Inaugurato il Pronto soccorso dell’Ospedale San Filippo Neri
A tagliare il nastro, il presidente della Regione Lazio Francesco Rocca. Oltre 2mila metri quadrati, per «potenziare il settore dell’emergenza – urgenza». A breve operativa anche la nuova “sala rossa”
Inaugurato ieri, 16 dicembre, il nuovo Pronto soccorso dell’Ospedale San Filippo Neri. A tagliare il nastro, il presidente della Regione Lazio Francesco Rocca. Con lui, il commissario straordinario della Asl Roma 1 Giuseppe Quintavalle e il direttore della Direzione Salute e integrazione sociosanitaria Andrea Urbani. L’intervento – finanziato con 4,5 milioni di euro – «rientra nella pianificazione sanitaria e straordinaria per il Giubileo del 2025, finanziata dalla Regione Lazio e messa a terra dalla Asl Roma 1», spiegano dalla Asl Roma 1.
Complessivamente, il nuovo Pronto soccorso conta oltre 2mila metri quadrati. «Si tratta di una rifunzionalizzazione delle aree interne, occupate inizialmente dalla Radiologia, per garantire nuove zone di cura per i pazienti: dalla sala dell’Osservazione breve intensiva (OBI) alla sala dei codici gialli e di attesa degli accompagnatori e dei pazienti trasportati dal servizio 118, fino alla camera calda e al nuovo posto della Polizia di Stato, volto a incrementare la vigilanza», si legge ancora nella nota della Asl.
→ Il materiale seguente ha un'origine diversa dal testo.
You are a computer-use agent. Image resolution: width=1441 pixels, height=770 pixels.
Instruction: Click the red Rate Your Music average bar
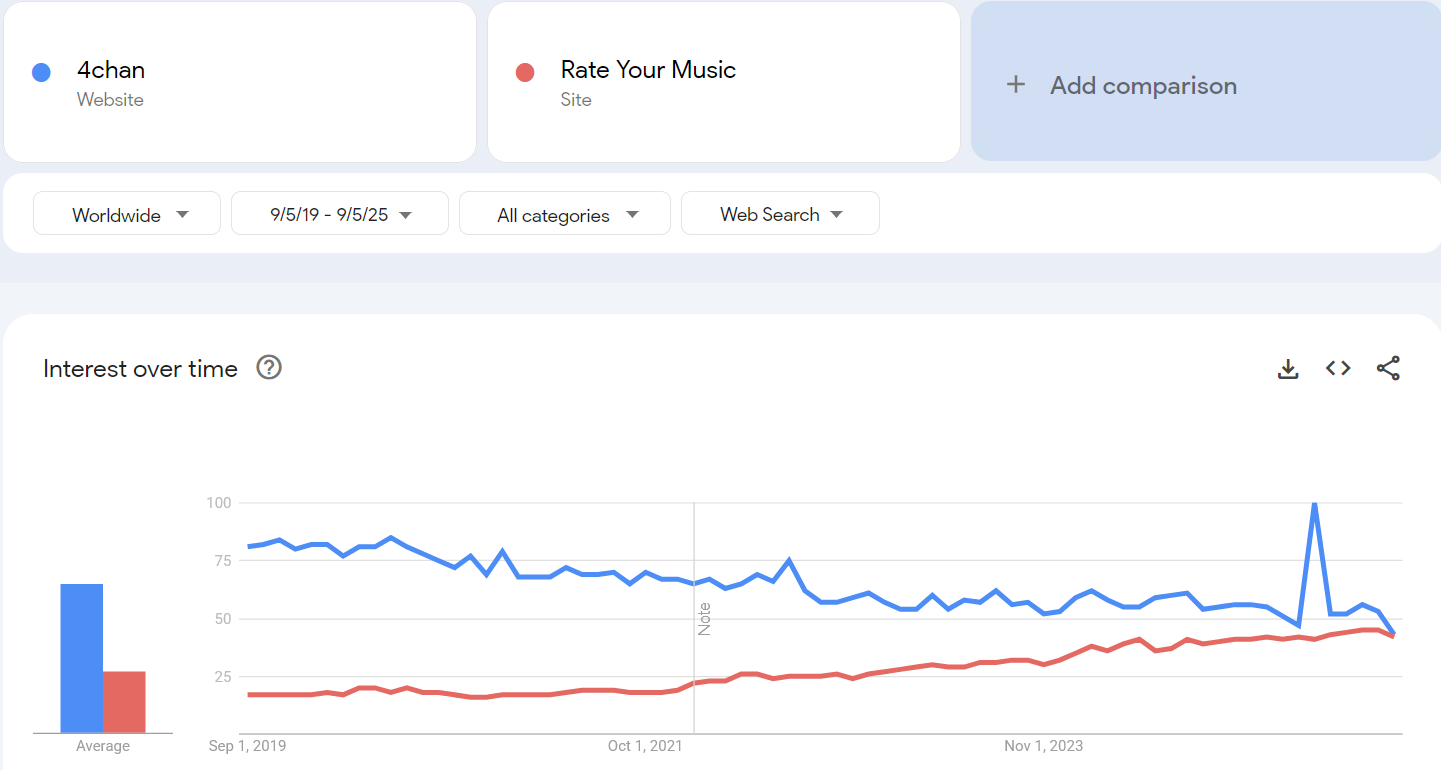(124, 702)
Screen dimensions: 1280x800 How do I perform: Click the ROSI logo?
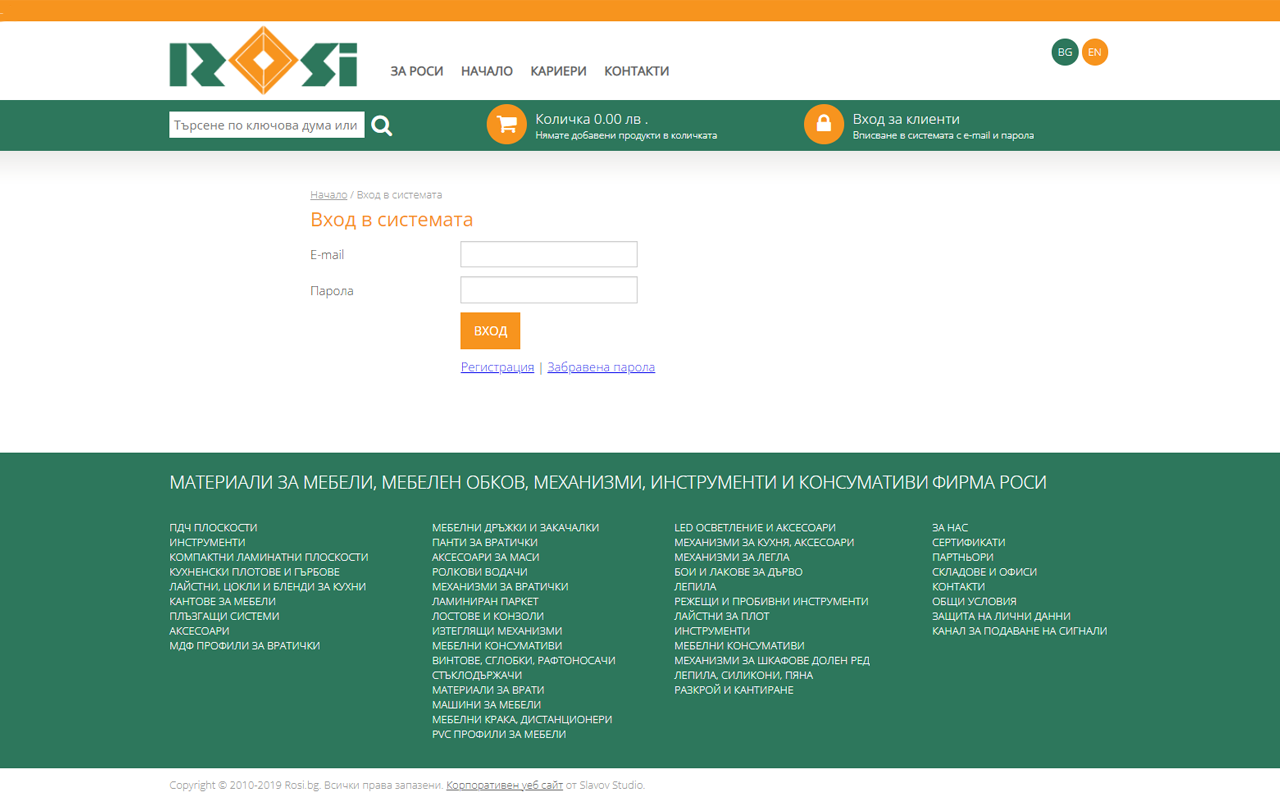click(x=263, y=61)
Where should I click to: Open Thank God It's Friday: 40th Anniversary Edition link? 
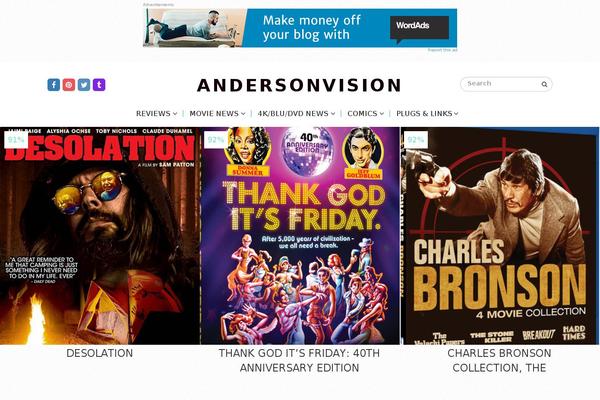coord(299,360)
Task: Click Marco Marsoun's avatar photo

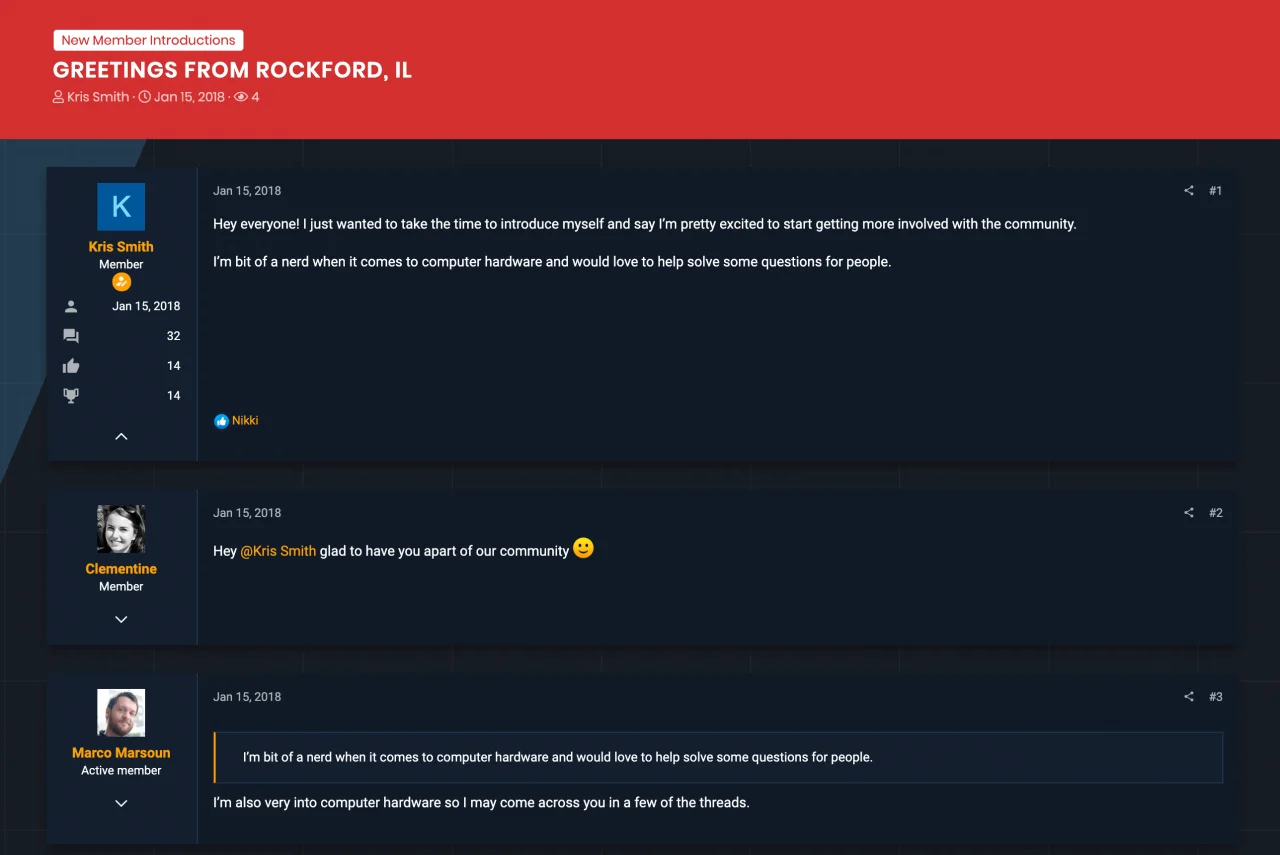Action: [x=121, y=713]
A breve, anticipano, sarà operativa anche la nuova “sala rossa”, impiegata per non interrompere il servizio di emergenza-urgenza. Il nuovo Pronto soccorso, poi, è stato adeguato alla gestione di eventuali maxi-emergenze e in caso di iper-afflusso, possibile in eventi straordinari come quelli dell’anno giubilare, garantendo anche un miglioramento del comfort e della discrezionalità per i pazienti e i loro accompagnatori.
«C’è stato un tempo in cui si parlava apertamente di una possibile chiusura del San Filippo Neri. Noi abbiamo voluto fin da subito rilanciare una delle strutture sanitarie più importanti della Capitale – ha commentato il governatore Rocca -. Potenziare il settore dell’emergenza-urgenza, con la ristrutturazione del Pronto soccorso che potrà contare su 2mila metri quadrati complessivi, significa investire sulla sicurezza dei cittadini». Anche al San Filippo Neri, ha aggiunto, «torna il presidio della Polizia di Stato. Era un altro impegno che ci eravamo assunti con il personale sanitario e con i pazienti: chi lavora o si trova in ospedale deve potersi sentire al sicuro, protetto». A breve «saremo pronti per l’inaugurazione della nuova terapia sub intensiva, così da potenziare ulteriormente l’area dell’emergenza – sono ancora le parole di Rocca -. La strada del cambiamento radicale del nostro Servizio sanitario regionale è tracciata e la percorreremo fino in fondo in tutto il Lazio», ha assicurato.
Il San Filippo Neri, ha rivendicato Quintavalle, «è un ospedale di territorio che punta alla tecnologia. Con questi nuovi spazi garantirà anche nell’emergenza urgenza una presa in carico e una accoglienza ancora più elevata. Non posso che ringraziare tutti quelli che hanno lavorato per raggiungere questo obiettivo e la Regione Lazio per i grandi investimenti che sta portando avanti sulla sanità pubblica». Tra le altre cose, è stato assicurato anche un potenziamento dell’offerta diagnostica, partendo dall’implementazione essenziale degli ecotomografi e delle attrezzature elettromedicali, insieme con una centrale di monitoraggio dotata di 12 monitor multi-parametrici e un monitor ripetitore di segnale che emette allarmi visivi e sonori per controllare i parametri vitali dei pazienti in emergenza.
Con il nuovo Pronto soccorso si migliora, dunque, il monitoraggio clinico durante le fasi critiche, attraverso i monitor defibrillatori in grado di rispondere prontamente alle situazioni di emergenza, comprese le seghe taglia gessi e i sistemi carrellati di video-laringoscopia per la gestione delle vie aeree. Creato anche, riferiscono dall’Ospedale, un nuovo polo di diagnostica radiologica, che verrà ultimato il prossimo aprile e servirà l’intero nosocomio, per il quale sono stati già acquistati un tomografo assiale computerizzato di 128 slice e un sistema radiologico multifunzionale DR con stativo pensile, tavolo ad altezza variabile e tele-radiografo.